A generalization of Bottema's theorem
Consider $A$, $B$, $C$ as complex numbers, and choose a $\lambda\in{\mathbb R}$. Then $$F=A+\lambda(E-A)=A+\lambda\,i(C-A),\qquad G=B+\lambda(D-B)=B+\lambda(-i) (C-B)\ .$$ It follows that $$H={1\over2}(F+G)={1\over2}(A+B)+{\lambda i\over2}(B-A)\ .$$
Basically here we mimic the proof from cut-the-knot, but replacing congruence with similarity:
Let
$$\frac {AH}{AG} = \frac {BI}{BD} = a$$
Let's drop perpendiculars $HL$, $CX$, $JK$, and $IM$ onto $AB$. (I forgot to label $X$)
$JK$ is the midline of trapezoid $HLMI$ so that
$$JK = \frac {HL + IM}2$$
Further, since $\angle HAC$ is right, $\angle HAL$ and $\angle CAX$ are complementary which makes right triangles $\triangle HAL$ and $\triangle ACX$ similar, implying
$$HL=aAX$$
Similarly,
$$IM=aBX$$
Taking all three identities into account shows that
$$JK = \frac {HL + IM}2 = \frac a2 (AX+BX) = \frac a2 AB = aAK$$
independent of $C$. No trigs but tricks.
EDIT: I see how I can prove that $AK=KB$.
By the previous similar triangles ($\triangle HAL \sim \triangle ACX$ and $\triangle IBM \sim \triangle BCX$), we have:
$$AL = k CX = BM$$
By midline theorem, $LK = KM$.
Therefore $AK = LK-AL=KM-BM=KB$.
This shows that (finally!) $J$ is fixed, since it is at a fixed distance "above" the midpoint of $AB$.
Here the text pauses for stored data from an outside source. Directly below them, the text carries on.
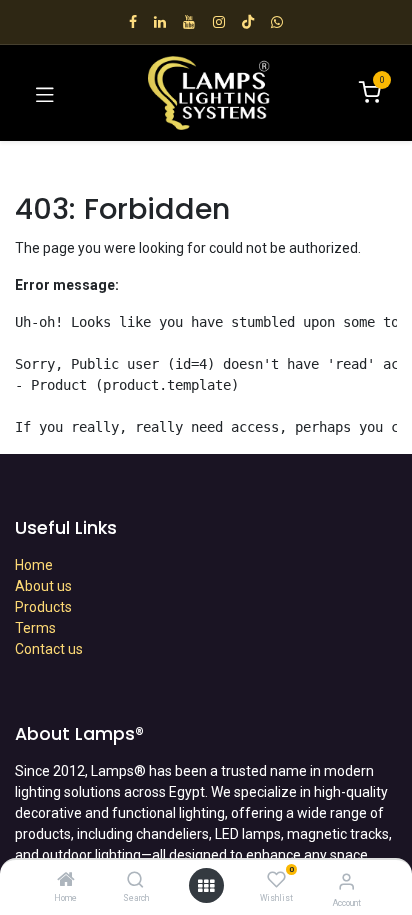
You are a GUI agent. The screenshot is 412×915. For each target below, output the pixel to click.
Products (43, 607)
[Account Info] (346, 881)
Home (34, 565)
A little angle-chasing shows that the target point (here, $K$) is the midpoint of a side of a particular, symmetrically-situated parallelogram, which in turn shows that, for a given ratio $\lambda$, the point's position relative to side $\overline{AB}$ is independent of the position of $C$.
Note: $c$ is half of $|AB|$ in the figure.
FYI: If the right angles are formed "the other way" at $A$ and $B$, then the corresponding midpoint is the reflection of $K$ across $\overline{AB}$. Proof is left as an exercise to the reader.